The paper sidesteps this in two ways: having a cooperative approach, and using descriptors.
If other threads notice that an address has a descriptor on it, and the thread did not place that descriptor in that memory address, they wait until the other thread is done with its work before continuing on.
This looks like this:
struct RDCSSDescriptor_t {
word_t* a1; // control address
const word_t o1; // expected control value
word_t* a2; // data address
const word_t o2; // expected data value
const word_t n2; // new data value
};
word_t RDCSS(RDCSSDescriptor_t* d) {
do {
r = CAS1(d->a2, d->o2, d);
if (IsDescriptor(r)) Complete(r); // H1
} while (IsDescriptor(r));
if (r == d->o2) Complete(d);
return r;
}
word_t RDCSSRead(addr_t *addr) {
do {
r = __atomic_load(addr);
if (IsDescriptor(r)) Complete(r);
} while (IsDescriptor(r));
return r;
}
void Complete(RDCSSDescriptor_t* d) {
v = __atomic_load(d->a1);
if (v == d->o1) CAS1(d->a2, d, d->n2);
else CAS1(d->a2, d, d->o2);
}
Implementing Multi-word Compare and Swap
Now, we can implement multi-word compare and swap, which looks like 2PL (try to install descriptors into both memory addresses using RDCSS. If both operations succeed, we write the values to both, since we know this is race-free (since other threads will know to wait, since our descriptors are still there).
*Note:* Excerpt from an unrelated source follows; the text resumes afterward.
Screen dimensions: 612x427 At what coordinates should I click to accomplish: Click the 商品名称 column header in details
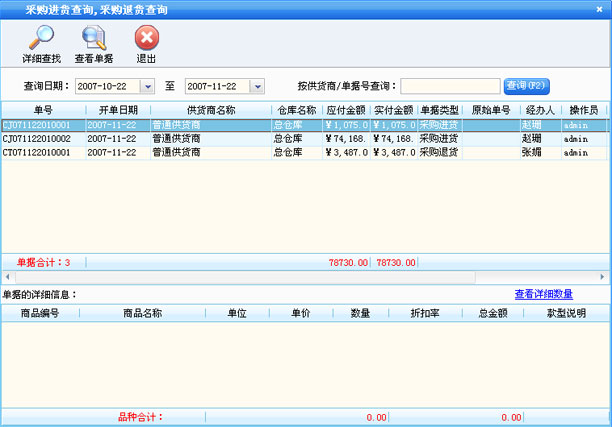[x=142, y=313]
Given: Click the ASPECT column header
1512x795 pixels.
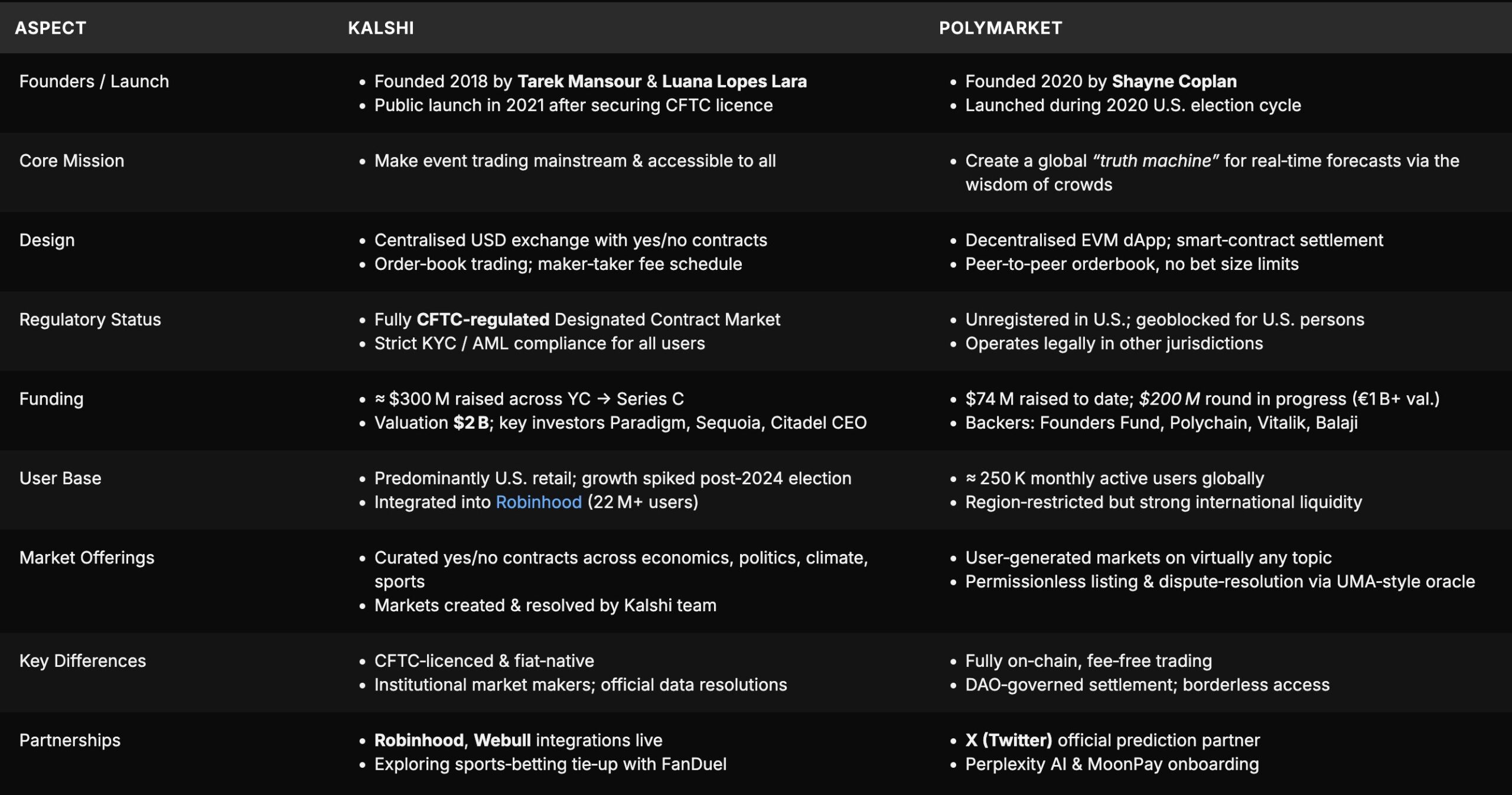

If either or both operations fail, the operation is marked as failed, and retried.
struct CASNDescriptor_t {
const int n; // Number of words we are updating
Status status; // Status of overall operation
Entry entry[]; // Array of entries with `addr`, `old_val`, `new_val`
}
bool CASN(CASNDescriptor_t* cd) {
if (__atomic_load(&(cd->status)) == UNDECIDED) {
// phase1: Install the descriptors
status = SUCCEEDED;
for (i = 0; (i < cd->n) && (status == SUCCEEDED); i++) {
retry_entry:
entry = cd->entry[i];
val = RDCSS(new RDCSSDescriptor_t( // X1
&(cd->status), UNDECIDED, entry.addr,
entry.old_val, cd));
if (IsCASNDescriptor(val)) {
if (val != cd) {
CASN(val);
goto retry_entry;
} // else we installed descriptor successfully.
} else if (val != entry.old_val) {
status = FAILED;
}
}
CAS1(&(cd->status), UNDECIDED, status); // C4: Update status
}
// phase2: Roll forward/back the descriptors to values.
succeeded = (__atomic_load(&(cd->status)) == SUCCEEDED);
for (i = 0; i < cd->n; i++)
CAS1(cd->entry[i].addr, cd,
succeeded ? (cd->entry[i].new_val) : (cd->entry[i].old_val));
return succeeded;
}
word_t CASNRead(addr_t *addr) {
do {
r = RDCSSRead(addr);
if (IsCASNDescriptor(r)) CASN(r);
} while (IsCASNDescriptor(r));
return r;
}
Performance
Shockingly, according to the paper, the algorithm performs roughly as well as the lock version, even though this algorithm is lock-free.